Arthur does not like silence.
Not the silence of the city, not even the silence that's enveloped the tunnel but data silence.
He has been scrolling for twelve minutes and the tablet has not made a single satisfying noise.
Tony is halfway through a packet of crisps he absolutely did not pay for.
Lenny sits on the floor with his back against the wall, staring at the ceiling like it personally offended him earlier.
Cameron stands by the window.
Not dramatic.
Just there.
Watching the street like he expects it to blink.
Arthur clears his throat.
“Okay.”
Nothing.
He tries again.
“That is strange.”
Tony doesn’t look up. “You’ve said that already.”

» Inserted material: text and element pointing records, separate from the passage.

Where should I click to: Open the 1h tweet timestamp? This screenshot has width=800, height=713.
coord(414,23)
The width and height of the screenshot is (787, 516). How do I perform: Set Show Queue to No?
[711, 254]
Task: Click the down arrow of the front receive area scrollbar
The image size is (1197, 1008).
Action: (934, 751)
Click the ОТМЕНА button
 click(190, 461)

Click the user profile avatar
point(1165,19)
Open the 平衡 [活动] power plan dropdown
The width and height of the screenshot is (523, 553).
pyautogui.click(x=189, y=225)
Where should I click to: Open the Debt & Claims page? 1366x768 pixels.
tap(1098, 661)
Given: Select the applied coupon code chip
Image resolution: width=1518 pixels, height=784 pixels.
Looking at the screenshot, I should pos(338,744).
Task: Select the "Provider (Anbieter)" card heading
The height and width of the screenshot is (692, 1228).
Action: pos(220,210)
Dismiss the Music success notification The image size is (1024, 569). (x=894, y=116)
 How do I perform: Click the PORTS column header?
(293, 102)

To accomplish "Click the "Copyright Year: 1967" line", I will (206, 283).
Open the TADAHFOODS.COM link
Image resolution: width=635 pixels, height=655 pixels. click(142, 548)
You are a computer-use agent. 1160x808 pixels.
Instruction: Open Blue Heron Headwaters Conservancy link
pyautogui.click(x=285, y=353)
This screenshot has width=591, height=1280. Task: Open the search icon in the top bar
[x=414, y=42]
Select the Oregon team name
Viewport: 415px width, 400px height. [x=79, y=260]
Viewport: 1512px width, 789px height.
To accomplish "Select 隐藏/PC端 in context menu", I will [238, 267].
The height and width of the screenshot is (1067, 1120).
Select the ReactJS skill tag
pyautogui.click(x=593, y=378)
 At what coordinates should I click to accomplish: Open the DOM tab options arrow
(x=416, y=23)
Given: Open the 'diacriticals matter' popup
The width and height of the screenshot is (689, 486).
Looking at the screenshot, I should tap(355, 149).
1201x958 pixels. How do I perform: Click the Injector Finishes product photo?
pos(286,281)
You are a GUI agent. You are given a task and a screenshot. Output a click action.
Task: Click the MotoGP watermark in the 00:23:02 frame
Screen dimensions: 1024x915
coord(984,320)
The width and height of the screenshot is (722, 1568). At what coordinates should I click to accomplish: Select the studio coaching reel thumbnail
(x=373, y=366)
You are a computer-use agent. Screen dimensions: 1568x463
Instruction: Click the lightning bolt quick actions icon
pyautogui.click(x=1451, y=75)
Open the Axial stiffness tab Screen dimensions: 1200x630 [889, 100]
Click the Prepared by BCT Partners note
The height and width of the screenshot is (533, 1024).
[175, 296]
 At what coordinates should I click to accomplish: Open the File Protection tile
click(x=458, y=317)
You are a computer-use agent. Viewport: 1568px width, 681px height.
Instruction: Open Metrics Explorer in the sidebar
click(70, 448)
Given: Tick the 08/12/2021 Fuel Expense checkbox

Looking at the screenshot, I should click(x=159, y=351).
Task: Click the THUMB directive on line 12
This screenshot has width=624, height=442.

Arthur rotates the tablet toward them.
Map fills the screen.
Small red pins.
Four of them.
Clustered in a thin corridor that cuts through three blocks like someone dragged a knife down a map.
Tony squints. “That’s us.”
“Yes.”
“And.”
Arthur zooms out.
Blue pins appear.
Containment vans.
Response units.
Always late.
Always sitting just outside the corridor like they don’t want to step in it.
Tony leans closer. “So we’re quicker.”
Arthur shakes his head slightly.
He adds another layer.
Grey distortions.
Minor spatial anomalies.
Unlogged.
Unclassified.
Tony stops chewing.
“That is new.”
Arthur nods.
“They’re clustering.”
“Because we’re there,” Tony says.
Arthur shakes his head again, firmer this time.
“No. They’re clustering where both of you are.”
Cameron turns from the window.
“Both.”
Arthur taps the screen.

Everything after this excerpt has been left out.